DIE AUFGABE:
Schreib die ganze Liste unten Zeile für Zeile ab, ohne auch nur ein Zeichen zu ändern.

VORLIEGENDES MATERIAL:
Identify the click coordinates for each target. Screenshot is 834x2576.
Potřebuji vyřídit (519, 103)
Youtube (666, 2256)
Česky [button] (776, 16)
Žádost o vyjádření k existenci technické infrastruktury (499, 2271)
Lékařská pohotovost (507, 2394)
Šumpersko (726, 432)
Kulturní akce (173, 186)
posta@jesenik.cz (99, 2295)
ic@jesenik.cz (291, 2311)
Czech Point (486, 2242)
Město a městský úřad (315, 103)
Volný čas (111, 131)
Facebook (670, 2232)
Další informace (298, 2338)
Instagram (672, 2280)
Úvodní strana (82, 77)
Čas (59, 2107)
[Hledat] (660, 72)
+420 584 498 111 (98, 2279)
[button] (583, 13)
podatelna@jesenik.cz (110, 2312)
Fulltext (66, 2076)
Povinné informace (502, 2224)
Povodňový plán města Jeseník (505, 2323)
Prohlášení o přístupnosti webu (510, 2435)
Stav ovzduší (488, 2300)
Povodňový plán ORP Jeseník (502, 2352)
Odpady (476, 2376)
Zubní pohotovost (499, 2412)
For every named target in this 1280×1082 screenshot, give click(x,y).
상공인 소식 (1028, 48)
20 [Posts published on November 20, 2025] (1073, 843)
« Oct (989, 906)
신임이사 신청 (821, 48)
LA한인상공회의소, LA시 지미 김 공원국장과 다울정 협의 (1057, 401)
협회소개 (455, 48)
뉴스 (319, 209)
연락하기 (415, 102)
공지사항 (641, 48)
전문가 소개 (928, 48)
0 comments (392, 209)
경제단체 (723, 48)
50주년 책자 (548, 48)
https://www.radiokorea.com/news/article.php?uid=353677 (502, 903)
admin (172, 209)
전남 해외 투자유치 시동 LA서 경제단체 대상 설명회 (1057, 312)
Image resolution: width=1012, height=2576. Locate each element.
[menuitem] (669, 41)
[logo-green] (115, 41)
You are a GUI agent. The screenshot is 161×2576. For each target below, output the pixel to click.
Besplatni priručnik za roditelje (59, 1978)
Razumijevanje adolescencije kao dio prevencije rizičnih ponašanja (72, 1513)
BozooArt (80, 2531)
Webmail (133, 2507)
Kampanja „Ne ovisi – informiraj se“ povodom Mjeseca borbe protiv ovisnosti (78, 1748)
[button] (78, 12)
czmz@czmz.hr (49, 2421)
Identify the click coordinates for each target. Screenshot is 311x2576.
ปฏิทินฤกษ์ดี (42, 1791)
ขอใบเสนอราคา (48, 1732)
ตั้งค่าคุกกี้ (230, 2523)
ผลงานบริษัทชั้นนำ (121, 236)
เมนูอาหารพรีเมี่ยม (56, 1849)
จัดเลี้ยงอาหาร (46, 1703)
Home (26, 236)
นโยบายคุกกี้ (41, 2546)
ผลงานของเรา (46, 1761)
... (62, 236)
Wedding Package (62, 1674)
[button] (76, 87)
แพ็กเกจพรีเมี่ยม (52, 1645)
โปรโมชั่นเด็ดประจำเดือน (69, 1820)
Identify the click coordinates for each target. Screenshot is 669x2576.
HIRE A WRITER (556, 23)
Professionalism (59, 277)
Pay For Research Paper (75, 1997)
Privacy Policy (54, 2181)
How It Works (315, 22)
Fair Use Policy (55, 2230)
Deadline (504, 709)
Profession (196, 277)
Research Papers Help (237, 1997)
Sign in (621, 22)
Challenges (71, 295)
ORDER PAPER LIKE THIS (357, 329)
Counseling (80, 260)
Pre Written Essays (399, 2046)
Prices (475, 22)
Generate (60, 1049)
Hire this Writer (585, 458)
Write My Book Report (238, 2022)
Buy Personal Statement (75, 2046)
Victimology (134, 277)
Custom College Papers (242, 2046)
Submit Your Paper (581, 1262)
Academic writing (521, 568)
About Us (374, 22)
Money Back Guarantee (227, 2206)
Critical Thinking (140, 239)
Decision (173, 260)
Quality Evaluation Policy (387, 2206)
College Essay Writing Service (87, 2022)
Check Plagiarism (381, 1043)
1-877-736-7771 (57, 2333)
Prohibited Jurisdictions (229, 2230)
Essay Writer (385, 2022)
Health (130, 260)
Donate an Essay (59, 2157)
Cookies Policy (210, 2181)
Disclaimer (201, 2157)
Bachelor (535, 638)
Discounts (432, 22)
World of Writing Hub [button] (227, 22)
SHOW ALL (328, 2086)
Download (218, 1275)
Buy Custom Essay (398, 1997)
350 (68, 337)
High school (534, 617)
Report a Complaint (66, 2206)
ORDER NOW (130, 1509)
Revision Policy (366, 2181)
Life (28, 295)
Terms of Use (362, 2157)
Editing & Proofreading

ENDERGEBNIS:
Identify the click coordinates for each target. Screenshot is 834x2576.
Potřebuji vyřídit (519, 103)
Youtube (666, 2256)
Česky [button] (776, 16)
Žádost o vyjádření k existenci technické infrastruktury (499, 2271)
Lékařská pohotovost (507, 2394)
Šumpersko (726, 432)
Kulturní akce (173, 186)
posta@jesenik.cz (99, 2295)
ic@jesenik.cz (291, 2311)
Czech Point (486, 2242)
Město a městský úřad (315, 103)
Volný čas (111, 131)
Facebook (670, 2232)
Další informace (298, 2338)
Instagram (672, 2280)
Úvodní strana (82, 77)
Čas (59, 2107)
[Hledat] (660, 72)
+420 584 498 111 (98, 2279)
[button] (583, 13)
podatelna@jesenik.cz (110, 2312)
Fulltext (66, 2076)
Povinné informace (502, 2224)
Povodňový plán města Jeseník (505, 2323)
Prohlášení o přístupnosti webu (510, 2435)
Stav ovzduší (488, 2300)
Povodňový plán ORP Jeseník (502, 2352)
Odpady (476, 2376)
Zubní pohotovost (499, 2412)
For every named target in this 1280×1082 screenshot, give click(x,y).
상공인 소식 (1028, 48)
20 [Posts published on November 20, 2025] (1073, 843)
« Oct (989, 906)
신임이사 신청 (821, 48)
LA한인상공회의소, LA시 지미 김 공원국장과 다울정 협의 (1057, 401)
협회소개 (455, 48)
뉴스 (319, 209)
연락하기 (415, 102)
공지사항 (641, 48)
전문가 소개 (928, 48)
0 comments (392, 209)
경제단체 (723, 48)
50주년 책자 (548, 48)
https://www.radiokorea.com/news/article.php?uid=353677 (502, 903)
admin (172, 209)
전남 해외 투자유치 시동 LA서 경제단체 대상 설명회 (1057, 312)
Image resolution: width=1012, height=2576. Locate each element.
[menuitem] (669, 41)
[logo-green] (115, 41)
You are a GUI agent. The screenshot is 161×2576. For each target below, output the pixel to click.
Besplatni priručnik za roditelje (59, 1978)
Razumijevanje adolescencije kao dio prevencije rizičnih ponašanja (72, 1513)
BozooArt (80, 2531)
Webmail (133, 2507)
Kampanja „Ne ovisi – informiraj se“ povodom Mjeseca borbe protiv ovisnosti (78, 1748)
[button] (78, 12)
czmz@czmz.hr (49, 2421)
Identify the click coordinates for each target. Screenshot is 311x2576.
ปฏิทินฤกษ์ดี (42, 1791)
ขอใบเสนอราคา (48, 1732)
ตั้งค่าคุกกี้ (230, 2523)
ผลงานบริษัทชั้นนำ (121, 236)
เมนูอาหารพรีเมี่ยม (56, 1849)
จัดเลี้ยงอาหาร (46, 1703)
Home (26, 236)
นโยบายคุกกี้ (41, 2546)
ผลงานของเรา (46, 1761)
... (62, 236)
Wedding Package (62, 1674)
[button] (76, 87)
แพ็กเกจพรีเมี่ยม (52, 1645)
โปรโมชั่นเด็ดประจำเดือน (69, 1820)
Identify the click coordinates for each target. Screenshot is 669x2576.
HIRE A WRITER (556, 23)
Professionalism (59, 277)
Pay For Research Paper (75, 1997)
Privacy Policy (54, 2181)
How It Works (315, 22)
Fair Use Policy (55, 2230)
Deadline (504, 709)
Profession (196, 277)
Research Papers Help (237, 1997)
Sign in (621, 22)
Challenges (71, 295)
ORDER PAPER LIKE THIS (357, 329)
Counseling (80, 260)
Pre Written Essays (399, 2046)
Prices (475, 22)
Generate (60, 1049)
Hire this Writer (585, 458)
Write My Book Report (238, 2022)
Buy Personal Statement (75, 2046)
Victimology (134, 277)
Custom College Papers (242, 2046)
Submit Your Paper (581, 1262)
Academic writing (521, 568)
About Us (374, 22)
Money Back Guarantee (227, 2206)
Critical Thinking (140, 239)
Decision (173, 260)
Quality Evaluation Policy (387, 2206)
College Essay Writing Service (87, 2022)
Check Plagiarism (381, 1043)
1-877-736-7771 (57, 2333)
Prohibited Jurisdictions (229, 2230)
Essay Writer (385, 2022)
Health (130, 260)
Donate an Essay (59, 2157)
Cookies Policy (210, 2181)
Disclaimer (201, 2157)
Bachelor (535, 638)
Discounts (432, 22)
World of Writing Hub [button] (227, 22)
SHOW ALL (328, 2086)
Download (218, 1275)
Buy Custom Essay (398, 1997)
350 (68, 337)
High school (534, 617)
Report a Complaint (66, 2206)
ORDER NOW (130, 1509)
Revision Policy (366, 2181)
Life (28, 295)
Terms of Use (362, 2157)
Editing & Proofreading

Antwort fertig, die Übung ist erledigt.